_WHAT NEEDS TO BE DONE:_ Repeat the records word for word from the beginning through the line containing "phone-login-button is located", including that line, and leave the pictures out of your answer.

____________________

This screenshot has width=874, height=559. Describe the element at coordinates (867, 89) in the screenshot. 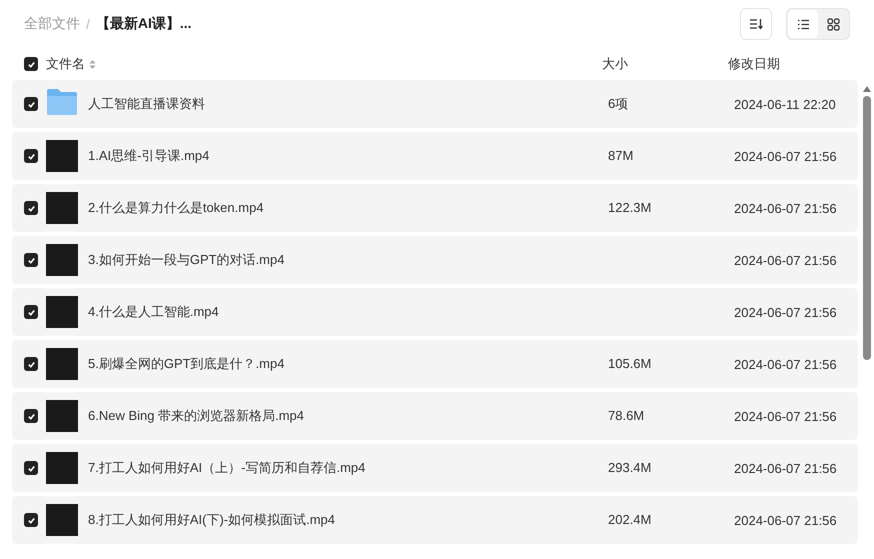

I see `scroll-up-icon` at that location.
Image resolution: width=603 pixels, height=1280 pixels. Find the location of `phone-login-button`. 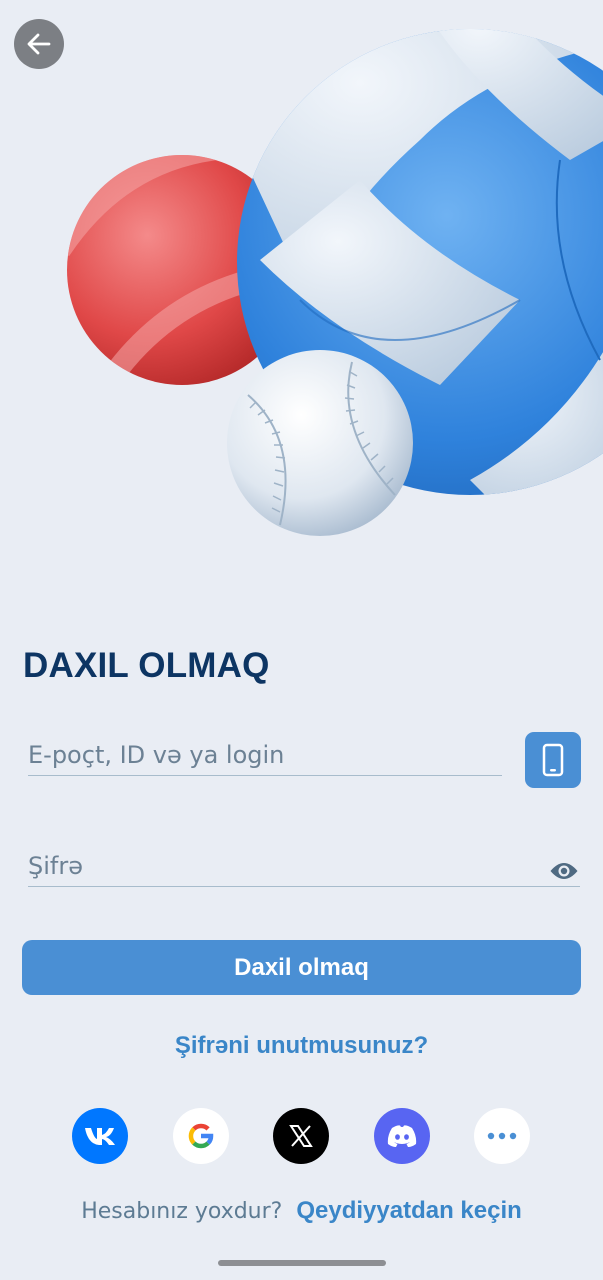

phone-login-button is located at coordinates (553, 760).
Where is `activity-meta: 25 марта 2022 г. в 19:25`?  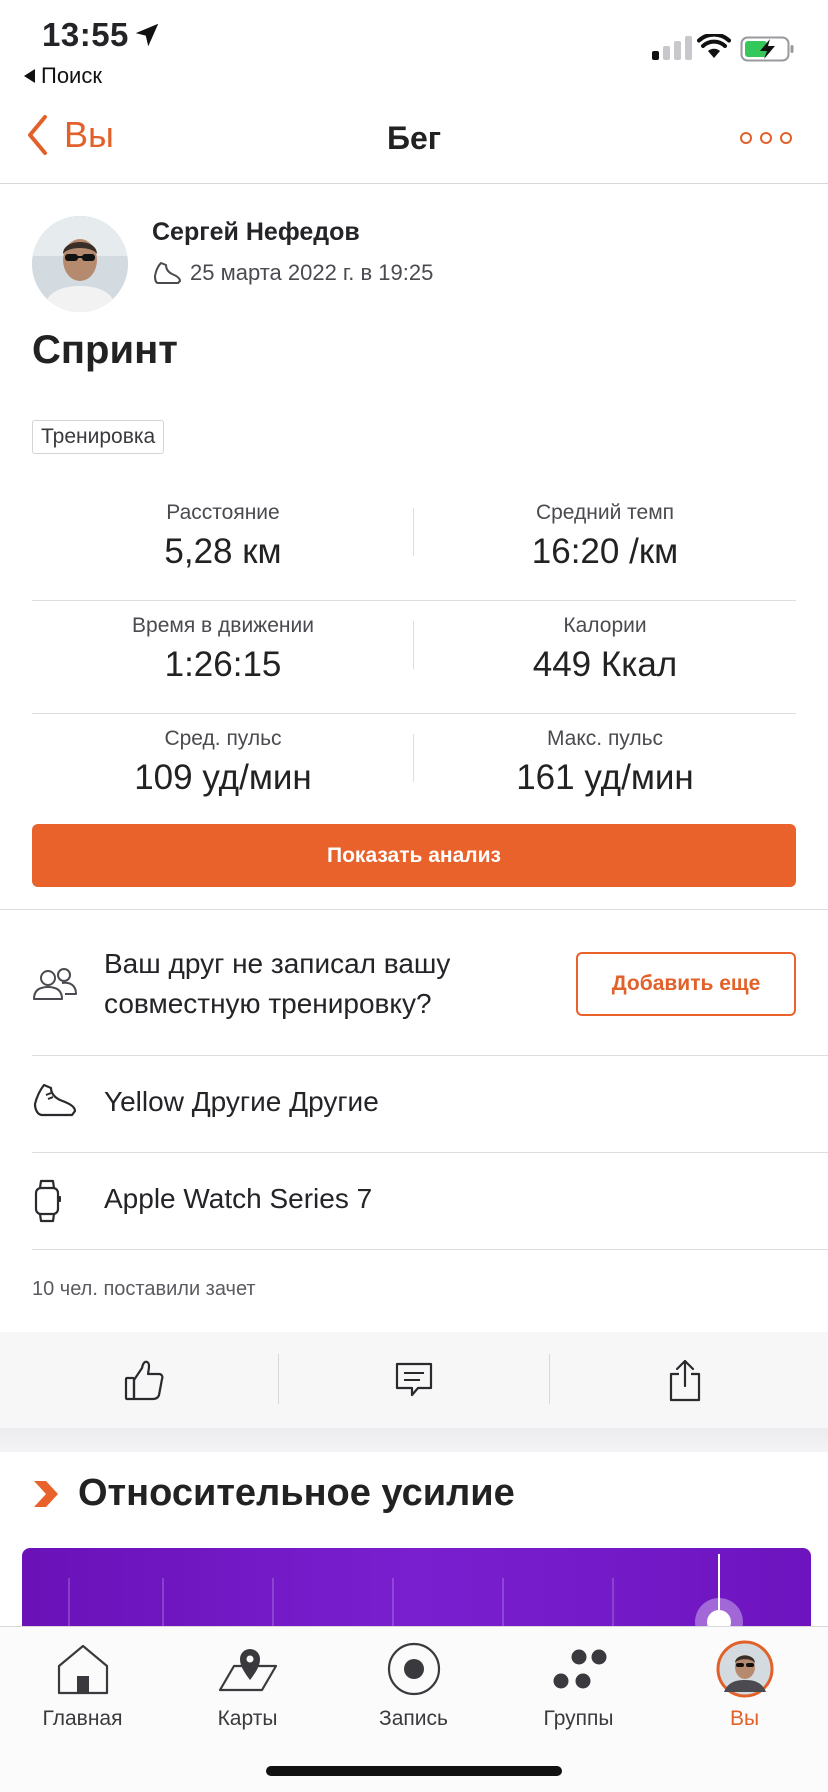 activity-meta: 25 марта 2022 г. в 19:25 is located at coordinates (292, 273).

____________________

_EXERCISE RESPONSE:_
This screenshot has width=874, height=559. Describe the element at coordinates (867, 89) in the screenshot. 

I see `scroll-up-icon` at that location.
Image resolution: width=603 pixels, height=1280 pixels. Find the location of `phone-login-button`. 

phone-login-button is located at coordinates (553, 760).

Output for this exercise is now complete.